Records for pointing to text and elements

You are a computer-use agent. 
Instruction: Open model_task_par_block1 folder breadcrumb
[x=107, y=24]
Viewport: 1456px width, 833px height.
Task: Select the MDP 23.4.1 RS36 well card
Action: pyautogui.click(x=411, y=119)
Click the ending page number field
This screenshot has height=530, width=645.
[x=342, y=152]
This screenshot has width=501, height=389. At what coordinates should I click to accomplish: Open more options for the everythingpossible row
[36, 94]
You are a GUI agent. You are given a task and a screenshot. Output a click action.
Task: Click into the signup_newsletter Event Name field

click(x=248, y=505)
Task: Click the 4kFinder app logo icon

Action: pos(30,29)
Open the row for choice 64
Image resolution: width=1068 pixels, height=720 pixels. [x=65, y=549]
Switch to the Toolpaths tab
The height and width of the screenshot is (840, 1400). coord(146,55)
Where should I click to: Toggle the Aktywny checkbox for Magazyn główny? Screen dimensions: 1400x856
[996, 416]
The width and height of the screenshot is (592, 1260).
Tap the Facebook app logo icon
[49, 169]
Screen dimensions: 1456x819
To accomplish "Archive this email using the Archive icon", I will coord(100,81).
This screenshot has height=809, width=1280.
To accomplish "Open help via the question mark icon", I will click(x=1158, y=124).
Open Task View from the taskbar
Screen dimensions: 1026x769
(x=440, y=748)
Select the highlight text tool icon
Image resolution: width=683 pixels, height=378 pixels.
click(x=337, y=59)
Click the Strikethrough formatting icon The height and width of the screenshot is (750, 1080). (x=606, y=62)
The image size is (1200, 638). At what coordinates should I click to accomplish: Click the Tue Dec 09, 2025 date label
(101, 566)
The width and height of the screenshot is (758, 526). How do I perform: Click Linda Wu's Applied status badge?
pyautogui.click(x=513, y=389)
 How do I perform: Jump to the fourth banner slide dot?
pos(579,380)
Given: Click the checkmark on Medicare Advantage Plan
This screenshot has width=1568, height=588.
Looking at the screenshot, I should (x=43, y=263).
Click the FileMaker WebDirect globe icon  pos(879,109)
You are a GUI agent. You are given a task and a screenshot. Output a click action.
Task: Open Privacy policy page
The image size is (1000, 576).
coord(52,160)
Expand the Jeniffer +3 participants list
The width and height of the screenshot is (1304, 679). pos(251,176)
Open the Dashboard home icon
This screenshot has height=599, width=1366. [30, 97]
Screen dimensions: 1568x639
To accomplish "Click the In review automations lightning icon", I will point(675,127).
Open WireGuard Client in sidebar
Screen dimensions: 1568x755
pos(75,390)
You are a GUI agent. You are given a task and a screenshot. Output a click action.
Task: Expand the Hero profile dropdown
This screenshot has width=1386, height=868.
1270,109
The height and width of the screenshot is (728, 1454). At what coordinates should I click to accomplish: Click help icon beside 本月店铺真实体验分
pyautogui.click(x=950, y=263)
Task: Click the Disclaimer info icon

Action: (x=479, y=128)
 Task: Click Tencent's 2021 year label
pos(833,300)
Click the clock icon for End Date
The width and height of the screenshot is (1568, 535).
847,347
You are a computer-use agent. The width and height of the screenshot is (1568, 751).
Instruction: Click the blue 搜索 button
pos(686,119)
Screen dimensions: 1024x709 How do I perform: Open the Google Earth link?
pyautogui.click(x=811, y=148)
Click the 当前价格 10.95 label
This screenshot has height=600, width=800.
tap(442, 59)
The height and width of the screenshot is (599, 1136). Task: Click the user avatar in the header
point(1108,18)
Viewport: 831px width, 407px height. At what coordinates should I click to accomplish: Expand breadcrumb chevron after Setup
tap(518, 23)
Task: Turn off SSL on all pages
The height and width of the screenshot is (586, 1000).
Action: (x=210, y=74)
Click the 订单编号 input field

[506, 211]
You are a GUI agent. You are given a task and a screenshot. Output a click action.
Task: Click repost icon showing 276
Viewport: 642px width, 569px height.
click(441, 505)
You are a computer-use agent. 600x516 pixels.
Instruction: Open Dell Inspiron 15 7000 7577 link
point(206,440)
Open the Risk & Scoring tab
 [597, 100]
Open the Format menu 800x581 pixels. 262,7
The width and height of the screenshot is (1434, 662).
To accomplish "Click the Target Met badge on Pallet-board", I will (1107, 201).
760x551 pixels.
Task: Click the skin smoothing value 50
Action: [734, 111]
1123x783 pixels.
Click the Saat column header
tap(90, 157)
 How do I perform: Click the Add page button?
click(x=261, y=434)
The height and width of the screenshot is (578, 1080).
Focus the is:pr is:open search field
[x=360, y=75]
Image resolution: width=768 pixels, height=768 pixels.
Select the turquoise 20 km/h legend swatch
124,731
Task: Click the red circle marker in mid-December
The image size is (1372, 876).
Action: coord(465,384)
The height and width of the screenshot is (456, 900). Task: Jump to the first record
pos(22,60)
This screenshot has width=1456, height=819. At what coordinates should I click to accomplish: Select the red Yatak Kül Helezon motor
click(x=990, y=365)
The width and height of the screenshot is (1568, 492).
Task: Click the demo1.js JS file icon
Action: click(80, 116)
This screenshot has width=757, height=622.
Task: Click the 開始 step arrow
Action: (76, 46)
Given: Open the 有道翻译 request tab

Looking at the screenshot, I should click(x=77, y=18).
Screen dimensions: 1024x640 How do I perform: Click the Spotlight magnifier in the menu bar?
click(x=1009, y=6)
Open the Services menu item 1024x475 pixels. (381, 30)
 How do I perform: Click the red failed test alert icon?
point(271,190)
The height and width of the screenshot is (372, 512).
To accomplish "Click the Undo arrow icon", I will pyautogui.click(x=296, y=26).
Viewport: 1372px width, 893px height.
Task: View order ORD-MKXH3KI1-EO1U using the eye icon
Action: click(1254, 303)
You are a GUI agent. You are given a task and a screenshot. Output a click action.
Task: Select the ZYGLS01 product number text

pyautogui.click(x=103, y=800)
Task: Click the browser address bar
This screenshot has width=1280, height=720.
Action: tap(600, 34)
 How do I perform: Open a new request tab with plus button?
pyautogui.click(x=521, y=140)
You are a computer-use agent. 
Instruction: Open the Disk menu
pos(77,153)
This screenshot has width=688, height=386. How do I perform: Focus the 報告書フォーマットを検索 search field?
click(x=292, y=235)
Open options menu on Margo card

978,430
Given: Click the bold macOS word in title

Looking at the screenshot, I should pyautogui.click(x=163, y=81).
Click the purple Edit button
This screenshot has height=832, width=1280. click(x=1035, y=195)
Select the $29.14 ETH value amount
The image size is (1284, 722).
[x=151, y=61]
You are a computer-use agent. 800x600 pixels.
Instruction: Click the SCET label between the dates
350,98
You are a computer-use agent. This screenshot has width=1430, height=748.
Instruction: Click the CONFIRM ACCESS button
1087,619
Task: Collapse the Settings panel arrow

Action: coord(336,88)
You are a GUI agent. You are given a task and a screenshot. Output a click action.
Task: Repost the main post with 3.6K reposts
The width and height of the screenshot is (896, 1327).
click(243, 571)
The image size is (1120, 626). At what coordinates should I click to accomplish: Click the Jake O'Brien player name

## What you have to do:
Pull out every line of the listing above and repeat each one word for word, with no changes.

## Written response:
You are a computer-use agent. 
Instruction: Open model_task_par_block1 folder breadcrumb
[x=107, y=24]
Viewport: 1456px width, 833px height.
Task: Select the MDP 23.4.1 RS36 well card
Action: pyautogui.click(x=411, y=119)
Click the ending page number field
This screenshot has height=530, width=645.
[x=342, y=152]
This screenshot has width=501, height=389. At what coordinates should I click to accomplish: Open more options for the everythingpossible row
[36, 94]
You are a GUI agent. You are given a task and a screenshot. Output a click action.
Task: Click into the signup_newsletter Event Name field

click(x=248, y=505)
Task: Click the 4kFinder app logo icon

Action: pos(30,29)
Open the row for choice 64
Image resolution: width=1068 pixels, height=720 pixels. [x=65, y=549]
Switch to the Toolpaths tab
The height and width of the screenshot is (840, 1400). coord(146,55)
Where should I click to: Toggle the Aktywny checkbox for Magazyn główny? Screen dimensions: 1400x856
[996, 416]
The width and height of the screenshot is (592, 1260).
Tap the Facebook app logo icon
[49, 169]
Screen dimensions: 1456x819
To accomplish "Archive this email using the Archive icon", I will coord(100,81).
This screenshot has height=809, width=1280.
To accomplish "Open help via the question mark icon", I will click(x=1158, y=124).
Open Task View from the taskbar
Screen dimensions: 1026x769
(x=440, y=748)
Select the highlight text tool icon
Image resolution: width=683 pixels, height=378 pixels.
click(x=337, y=59)
Click the Strikethrough formatting icon The height and width of the screenshot is (750, 1080). (x=606, y=62)
The image size is (1200, 638). At what coordinates should I click to accomplish: Click the Tue Dec 09, 2025 date label
(101, 566)
The width and height of the screenshot is (758, 526). How do I perform: Click Linda Wu's Applied status badge?
pyautogui.click(x=513, y=389)
 How do I perform: Jump to the fourth banner slide dot?
pos(579,380)
Given: Click the checkmark on Medicare Advantage Plan
This screenshot has width=1568, height=588.
Looking at the screenshot, I should (x=43, y=263).
Click the FileMaker WebDirect globe icon  pos(879,109)
You are a GUI agent. You are given a task and a screenshot. Output a click action.
Task: Open Privacy policy page
The image size is (1000, 576).
coord(52,160)
Expand the Jeniffer +3 participants list
The width and height of the screenshot is (1304, 679). pos(251,176)
Open the Dashboard home icon
This screenshot has height=599, width=1366. [30, 97]
Screen dimensions: 1568x639
To accomplish "Click the In review automations lightning icon", I will point(675,127).
Open WireGuard Client in sidebar
Screen dimensions: 1568x755
pos(75,390)
You are a GUI agent. You are given a task and a screenshot. Output a click action.
Task: Expand the Hero profile dropdown
This screenshot has width=1386, height=868.
1270,109
The height and width of the screenshot is (728, 1454). At what coordinates should I click to accomplish: Click help icon beside 本月店铺真实体验分
pyautogui.click(x=950, y=263)
Task: Click the Disclaimer info icon

Action: (x=479, y=128)
 Task: Click Tencent's 2021 year label
pos(833,300)
Click the clock icon for End Date
The width and height of the screenshot is (1568, 535).
847,347
You are a computer-use agent. The width and height of the screenshot is (1568, 751).
Instruction: Click the blue 搜索 button
pos(686,119)
Screen dimensions: 1024x709 How do I perform: Open the Google Earth link?
pyautogui.click(x=811, y=148)
Click the 当前价格 10.95 label
This screenshot has height=600, width=800.
tap(442, 59)
The height and width of the screenshot is (599, 1136). Task: Click the user avatar in the header
point(1108,18)
Viewport: 831px width, 407px height. At what coordinates should I click to accomplish: Expand breadcrumb chevron after Setup
tap(518, 23)
Task: Turn off SSL on all pages
The height and width of the screenshot is (586, 1000).
Action: (x=210, y=74)
Click the 订单编号 input field

[506, 211]
You are a GUI agent. You are given a task and a screenshot. Output a click action.
Task: Click repost icon showing 276
Viewport: 642px width, 569px height.
click(441, 505)
You are a computer-use agent. 600x516 pixels.
Instruction: Open Dell Inspiron 15 7000 7577 link
point(206,440)
Open the Risk & Scoring tab
 [597, 100]
Open the Format menu 800x581 pixels. 262,7
The width and height of the screenshot is (1434, 662).
To accomplish "Click the Target Met badge on Pallet-board", I will (1107, 201).
760x551 pixels.
Task: Click the skin smoothing value 50
Action: [734, 111]
1123x783 pixels.
Click the Saat column header
tap(90, 157)
 How do I perform: Click the Add page button?
click(x=261, y=434)
The height and width of the screenshot is (578, 1080).
Focus the is:pr is:open search field
[x=360, y=75]
Image resolution: width=768 pixels, height=768 pixels.
Select the turquoise 20 km/h legend swatch
124,731
Task: Click the red circle marker in mid-December
The image size is (1372, 876).
Action: coord(465,384)
The height and width of the screenshot is (456, 900). Task: Jump to the first record
pos(22,60)
This screenshot has width=1456, height=819. At what coordinates should I click to accomplish: Select the red Yatak Kül Helezon motor
click(x=990, y=365)
The width and height of the screenshot is (1568, 492).
Task: Click the demo1.js JS file icon
Action: click(80, 116)
This screenshot has width=757, height=622.
Task: Click the 開始 step arrow
Action: (76, 46)
Given: Open the 有道翻译 request tab

Looking at the screenshot, I should click(x=77, y=18).
Screen dimensions: 1024x640 How do I perform: Click the Spotlight magnifier in the menu bar?
click(x=1009, y=6)
Open the Services menu item 1024x475 pixels. (381, 30)
 How do I perform: Click the red failed test alert icon?
point(271,190)
The height and width of the screenshot is (372, 512).
To accomplish "Click the Undo arrow icon", I will pyautogui.click(x=296, y=26).
Viewport: 1372px width, 893px height.
Task: View order ORD-MKXH3KI1-EO1U using the eye icon
Action: click(1254, 303)
You are a GUI agent. You are given a task and a screenshot. Output a click action.
Task: Select the ZYGLS01 product number text

pyautogui.click(x=103, y=800)
Task: Click the browser address bar
This screenshot has width=1280, height=720.
Action: tap(600, 34)
 How do I perform: Open a new request tab with plus button?
pyautogui.click(x=521, y=140)
You are a computer-use agent. 
Instruction: Open the Disk menu
pos(77,153)
This screenshot has width=688, height=386. How do I perform: Focus the 報告書フォーマットを検索 search field?
click(x=292, y=235)
Open options menu on Margo card

978,430
Given: Click the bold macOS word in title

Looking at the screenshot, I should pyautogui.click(x=163, y=81).
Click the purple Edit button
This screenshot has height=832, width=1280. click(x=1035, y=195)
Select the $29.14 ETH value amount
The image size is (1284, 722).
[x=151, y=61]
You are a computer-use agent. 800x600 pixels.
Instruction: Click the SCET label between the dates
350,98
You are a computer-use agent. This screenshot has width=1430, height=748.
Instruction: Click the CONFIRM ACCESS button
1087,619
Task: Collapse the Settings panel arrow

Action: coord(336,88)
You are a GUI agent. You are given a task and a screenshot. Output a click action.
Task: Repost the main post with 3.6K reposts
The width and height of the screenshot is (896, 1327).
click(243, 571)
The image size is (1120, 626). At what coordinates should I click to accomplish: Click the Jake O'Brien player name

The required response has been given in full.